Mewakili sektor pendidikan Kota Ho Chi Minh, Bapak Nguyen Van Hieu, Direktur Departemen Pendidikan dan Pelatihan, menyampaikan rasa terima kasih yang mendalam kepada para guru Sekolah T3. Beliau menekankan bahwa semangat pantang menyerah dan patriotisme yang kuat dari para guru akan menjadi sumber inspirasi yang berharga, membantu para pendidik muda untuk lebih percaya diri dalam perjalanan mereka berjuang dan berkontribusi.

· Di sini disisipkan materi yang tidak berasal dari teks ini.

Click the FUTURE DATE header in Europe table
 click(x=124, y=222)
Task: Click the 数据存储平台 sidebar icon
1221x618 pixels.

Hal ini memberikan kontribusi yang signifikan terhadap pembangunan dan pengembangan sistem pendidikan nasional serta terhadap upaya membangun dan melindungi Tanah Air.

Sekolah Tinggi Pelatihan Guru Southwestern, dari awal berdirinya hingga penyelesaian misi bersejarahnya, berlangsung selama 14 tahun, dari tahun 1961 hingga 1975. Selama perang melawan AS, sekolah ini menyelenggarakan 14 kursus pelatihan untuk lebih dari 600 pejabat pendidikan provinsi dan distrik, ratusan guru sekolah dasar, dan sekitar 150 guru sekolah menengah. Dari sekolah ini, para pejabat pendidikan dan guru dikerahkan ke berbagai daerah, bergabung dengan angkatan bersenjata dan masyarakat untuk melaksanakan tugas-tugas pendidikan.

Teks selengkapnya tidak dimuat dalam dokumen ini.